L’altra parte della questione è la capacità di dotarsi di un progetto culturale, prima di tutto, e politico, di conseguenza, sufficientemente robusto, credibile e radicato in fasce solide di elettorato fidelizzato, tramite il quale negoziare l’appartenenza alla coalizione da posizioni intellettuali (ed anche da presidi elettorali) forti. Se si possiede questa forza, si è in grado di imporre un compromesso alto. Diversamente, si rimane ancorati ad una sinistra affabulatoria ed allucinata, sostanzialmente di servizio. Ma per dotarsi di tale progetto culturale, servono alcune cose. Serve la costruzione di una organizzazione partitica solida, fisica e non solo virtuale, in grado di far crescere una classe dirigente politica e di diffondere cultura politica, di radicarsi sul territorio e quindi di far vivere la sinistra dentro le ferite prodotte dalle contraddizioni reali. Non i meet up o le illusioni della rete. Serve dotarsi di persone che sappiano fare analisi sociale e tradurla in proposta politica. Che abbiano proprio la professionalità per farlo, e la voglia di farlo. Serve una dirigenza politica ricettiva, ed anche un certo grado di ricambio della stessa. Servono regole interne di democrazia e partecipazione, ma anche una responsabilizzazione del gruppo apicale nell’indicare una direzione di marcia.

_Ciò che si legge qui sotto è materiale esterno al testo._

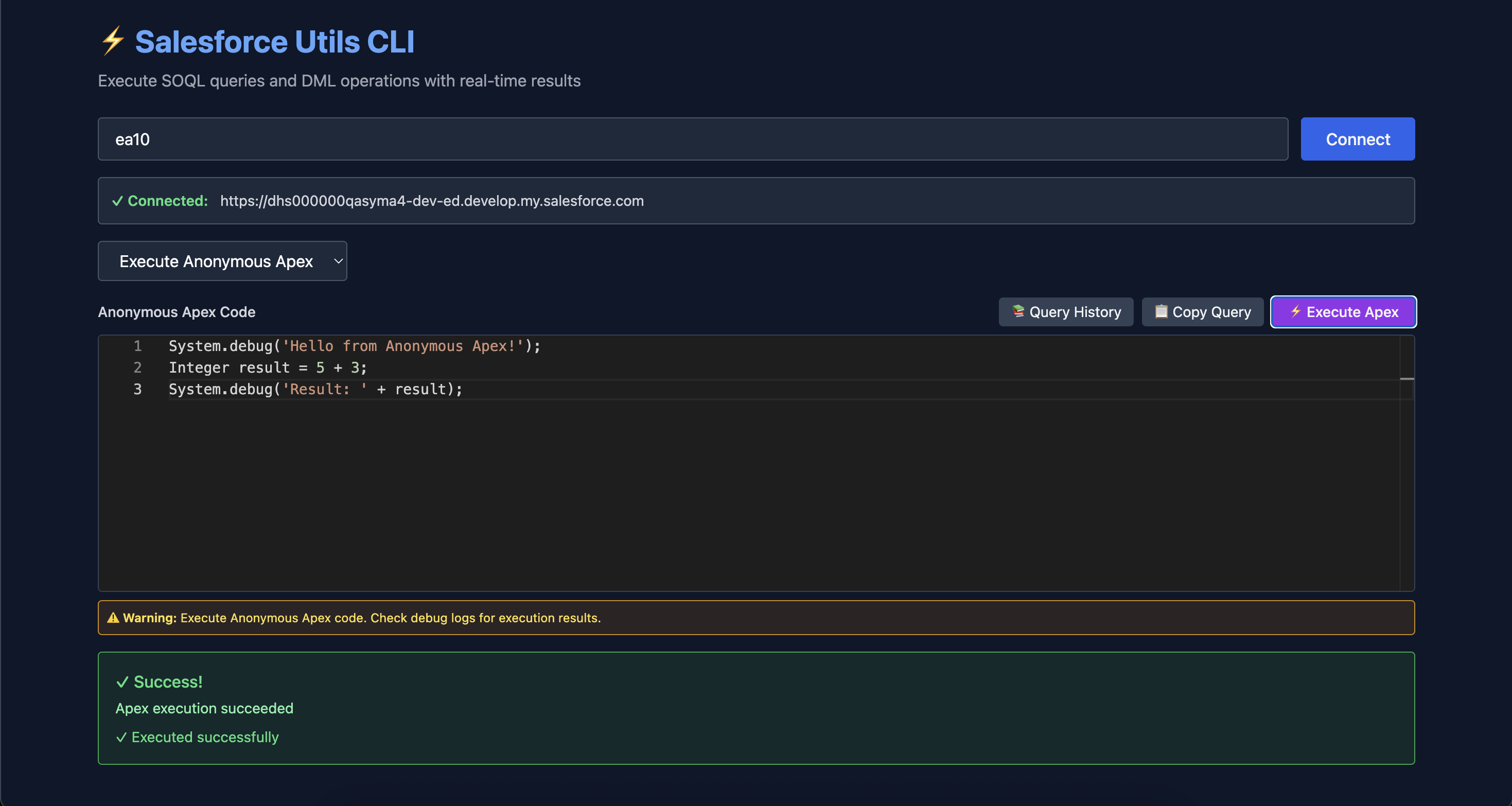
Task: Click line number 3 in editor gutter
Action: tap(137, 389)
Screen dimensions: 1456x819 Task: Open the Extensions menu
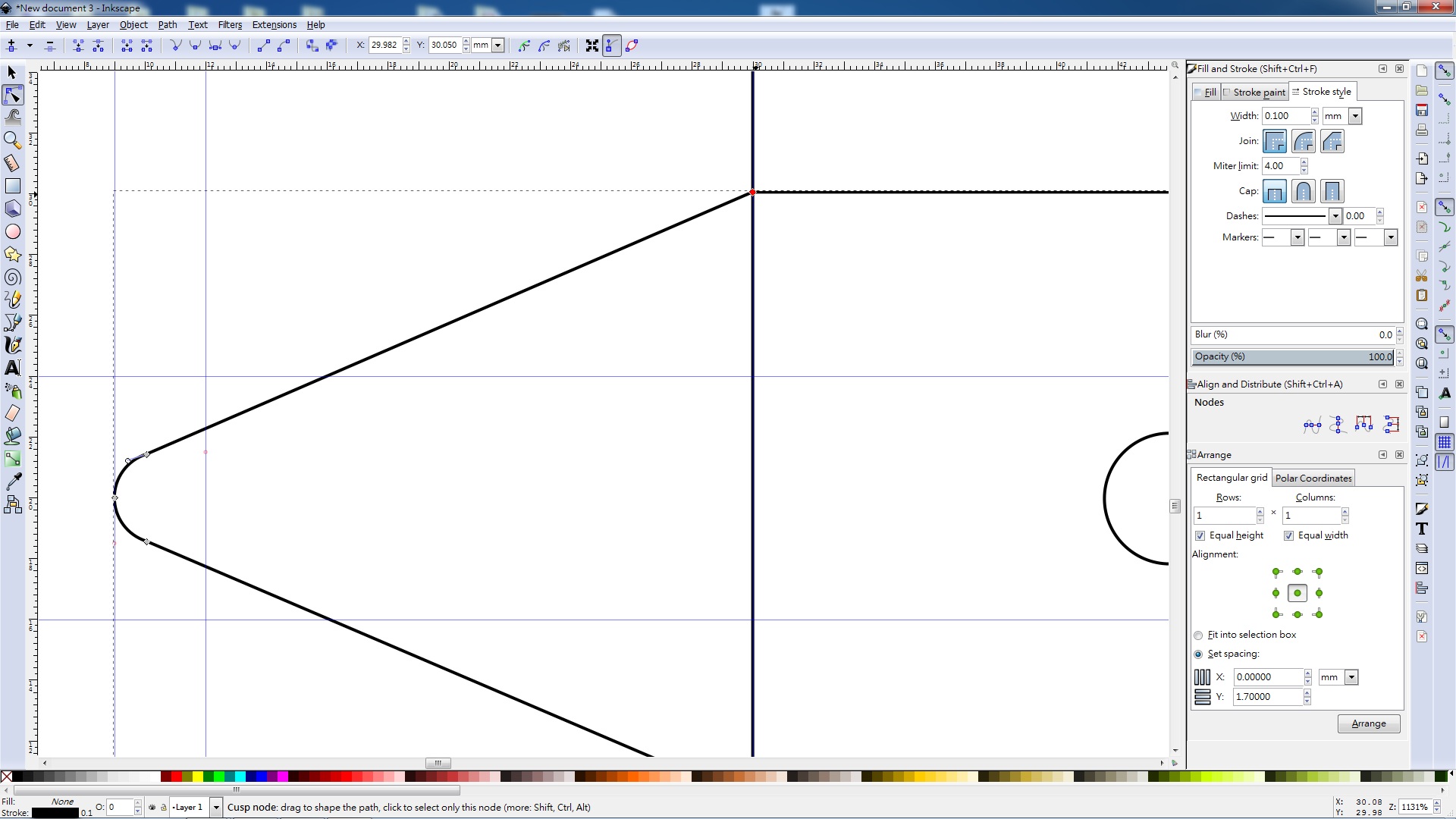[x=274, y=25]
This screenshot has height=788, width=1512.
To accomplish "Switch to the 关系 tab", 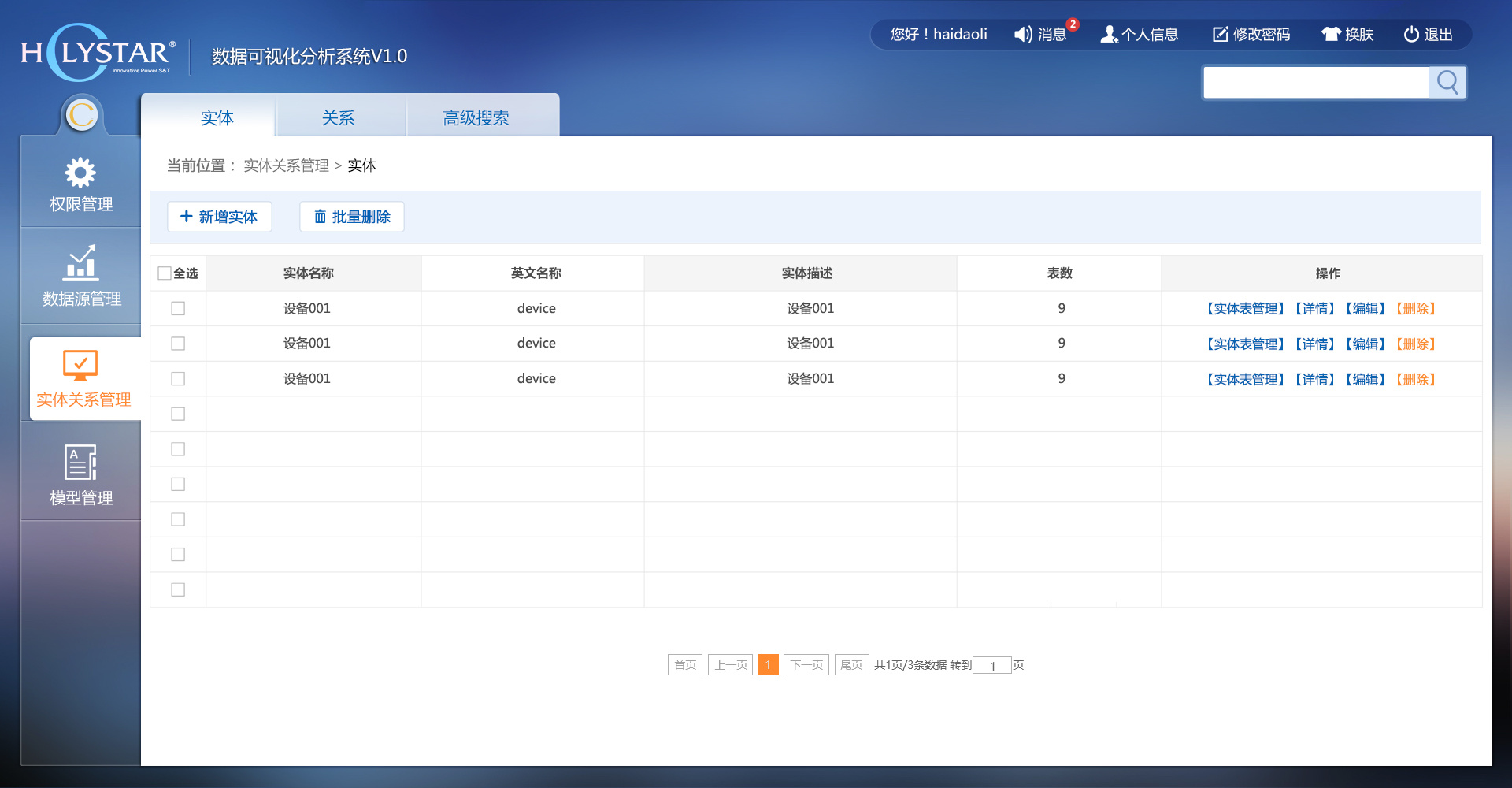I will (339, 117).
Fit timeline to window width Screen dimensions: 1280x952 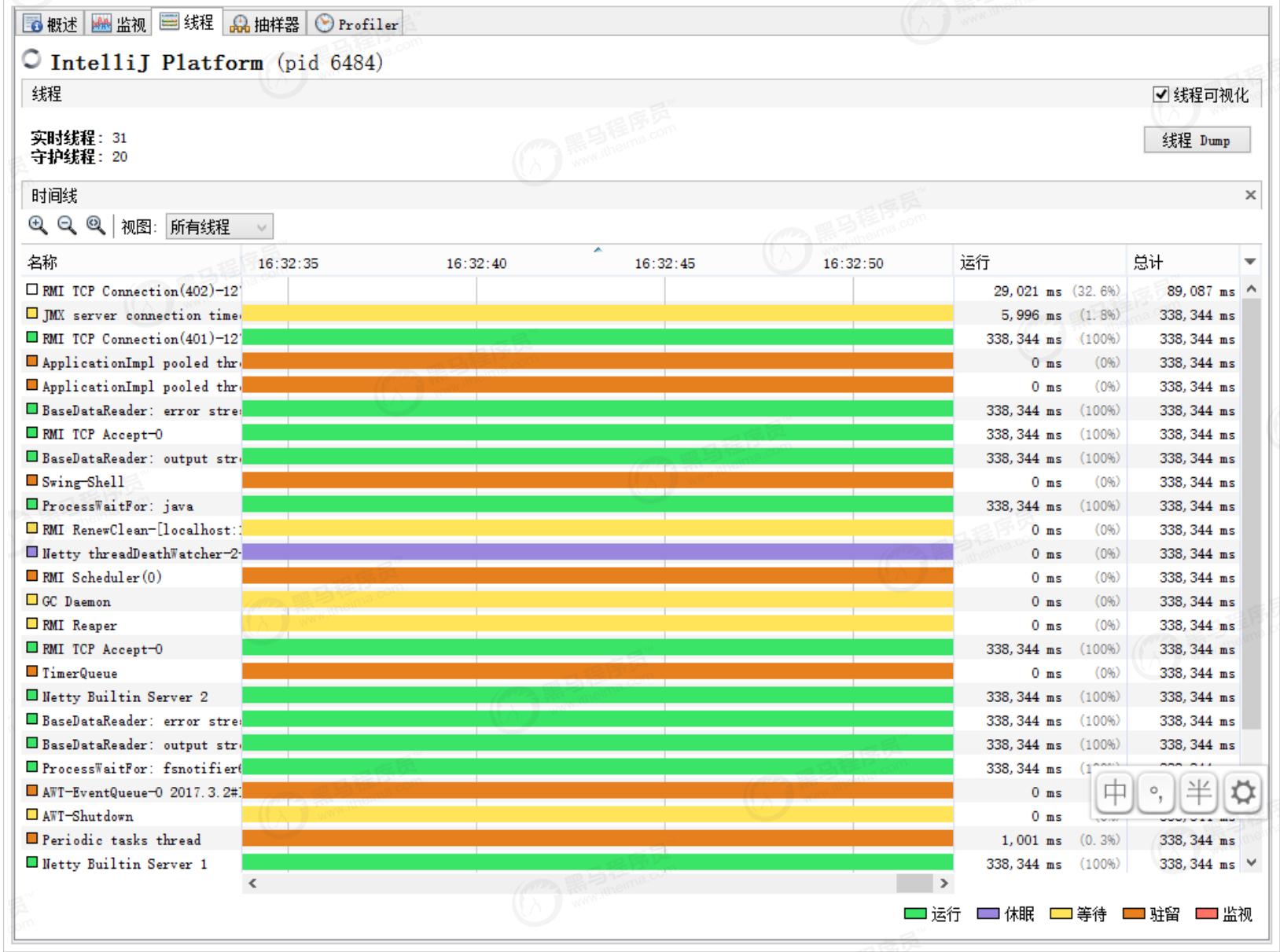coord(95,226)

Se LeU saprà dotarsi di tutto ciò, o quanto meno vorrà andare in direzione di quanto detto sopra, anche lentamente o confusamente, allora, personalmente, continuerò a sostenerla. Se invece il progetto è solo quello di tornare agli anni Novanta, con una coalizione raccogliticcia socio-liberista in cui giocare il ruolo dei bambini un po’ discoli ma che alla fine si allineano, magari nel nome di un resuscitato anti-berlusconismo, condito da un po’ di anti-populismo, magari in cambio di qualche piccola concessione su diritti civili, Lgbt ed altre amenità, allora saprò che l’occasione, probabilmente l’ultima, sarà stata buttata via, e scenderò dalla giostra.
La fiducia è sempre qualcosa che si dà a termine, e che si ritira altrettanto rapidamente.